- Your objective
Please copy out, word for word, the stretch of the records from the line containing "The height and width of the screenshot is (490, 634)." through the end of the records.

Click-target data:
BEGIN
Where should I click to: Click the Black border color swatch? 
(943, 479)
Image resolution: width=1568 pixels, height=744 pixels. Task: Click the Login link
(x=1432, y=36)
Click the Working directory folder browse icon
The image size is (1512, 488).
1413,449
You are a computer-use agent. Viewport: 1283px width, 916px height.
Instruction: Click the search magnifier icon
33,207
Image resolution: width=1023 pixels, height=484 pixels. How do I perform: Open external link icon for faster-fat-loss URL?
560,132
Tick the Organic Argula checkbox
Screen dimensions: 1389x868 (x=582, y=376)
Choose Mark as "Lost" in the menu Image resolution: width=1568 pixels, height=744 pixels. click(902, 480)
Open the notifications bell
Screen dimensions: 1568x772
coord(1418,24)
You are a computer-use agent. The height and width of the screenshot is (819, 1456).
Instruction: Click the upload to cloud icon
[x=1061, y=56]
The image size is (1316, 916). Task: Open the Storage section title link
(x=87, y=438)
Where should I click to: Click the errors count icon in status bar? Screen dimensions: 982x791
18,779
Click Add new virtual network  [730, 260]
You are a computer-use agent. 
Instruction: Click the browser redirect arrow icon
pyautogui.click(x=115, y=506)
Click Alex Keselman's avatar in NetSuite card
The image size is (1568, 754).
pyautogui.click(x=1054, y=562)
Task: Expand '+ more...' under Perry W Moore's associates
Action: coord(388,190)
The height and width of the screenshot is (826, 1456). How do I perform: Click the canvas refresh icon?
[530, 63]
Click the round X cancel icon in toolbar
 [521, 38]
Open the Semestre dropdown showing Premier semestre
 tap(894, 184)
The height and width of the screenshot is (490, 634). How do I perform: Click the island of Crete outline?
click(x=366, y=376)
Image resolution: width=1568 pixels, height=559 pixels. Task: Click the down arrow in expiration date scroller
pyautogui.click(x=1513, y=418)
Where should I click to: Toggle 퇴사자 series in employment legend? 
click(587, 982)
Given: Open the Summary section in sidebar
END
- Task output
The height and width of the screenshot is (490, 634). How do I perform: Click the island of Crete outline?
click(x=366, y=376)
Image resolution: width=1568 pixels, height=559 pixels. Task: Click the down arrow in expiration date scroller
pyautogui.click(x=1513, y=418)
Where should I click to: Toggle 퇴사자 series in employment legend? 
click(587, 982)
Given: Open the Summary section in sidebar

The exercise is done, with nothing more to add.